Publication number: USRE29520E
Application number: US05/741,325
Authority: US
Inventors: Bryan P. Kent
Original assignee: Borg Warner Corp
Current assignee: Emerson Electric Co
Priority date: 1968-12-19
Filing date: 1976-11-12
Publication date: 1978-01-17
Anticipated expiration: 1987-12-08
Also published as: FR2026591A1; DE1962379B2; US3545581A; GB1257237A; BR6914733D0; DE1962379A1; ZA697319B; DE1962379C3

Abstract

An overrunning clutch is disclosed herein providing a structure whereby a drive and driven member are interconnected to provide a drive condition therebetween in one direction, of relative rotation thereof and an overrunning condition therebetween in the other direction of relative rotation thereof. A sprag assembly is shown in conjunction with the overrunning clutch and possesses a structure which provides for total disengagement of the sprags from the overrun portion of the clutch during the overrunning thereof.

Description

SUMMARY OF THE INVENTION

This invention relates to a sprag assembly for one-way overrunning clutches having an inner and an outer race wherein a sprag cage rotatably retains a series of sprags therein having inner and outer cam race engaging surfaces which are rotated into driving engagement with the races in one direction and are overrunning or disengaging in the other direction of relative operation of the inner and outer races. The sprags are provided with a counterweight portion specifically positioned with respect thereto which will cause the sprags to rotate in the nonengaging direction under the effects of centrifugal force when the cage is rotated in overrunning condition with one of said races against the effects of a sprag engaging and urging means whereby at a predetermined rotational speed, the sprags will become completely disengaged from the races during overrunning above the predetermined speed.

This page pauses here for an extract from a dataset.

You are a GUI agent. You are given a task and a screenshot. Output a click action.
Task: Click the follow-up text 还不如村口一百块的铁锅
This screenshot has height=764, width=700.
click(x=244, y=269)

Presently known types of overrunning clutches generally do not provide for total disengagement of the sprags with respect to a race being overrun thereby, and as a result, a large amount of localized wear takes place on the sprags between a race being overrun and the sprags.

Under these conditions, the overrun race will probably wear uniformly, however, the sprags will engage the overrun race at a particular point on the sprag causing the sprag to wear nonuniformly. This nonuniform wear disrupts the appropriate operation thereof of the sprags.

It is, therefore, one of the highly desirable objects of this invention to provide a sprag assembly for one-way overrunning clutches whereby the sprags thereof will be totally disengaged from the overrun race thereof during overrunning of the clutch and whereby the sprags will not receive the localized undesirable wear.

Other advantages and novel aspects of the invention will become apparent upon consideration of the following detailed description, in conjunction with the accompanying drawing wherein:

FIG. 1 is a sectional view of a one-way overrunning sprag clutch showing the novel sprag assembly of this invention;

FIG. 2 is a partially broken away sectional view taken along line 2--2 of FIG. 1 showing the details of the sprag assembly;

FIG. 3 is a sectional view taken along line 3--3 of FIG. 2;

FIG. 4 is an axial view of a sprag adapted to disengage the outer race during overrunning of the inner race; and

FIG. 5 is an axial view of a sprag adapted to disengage the inner race during overrunning of the outer race.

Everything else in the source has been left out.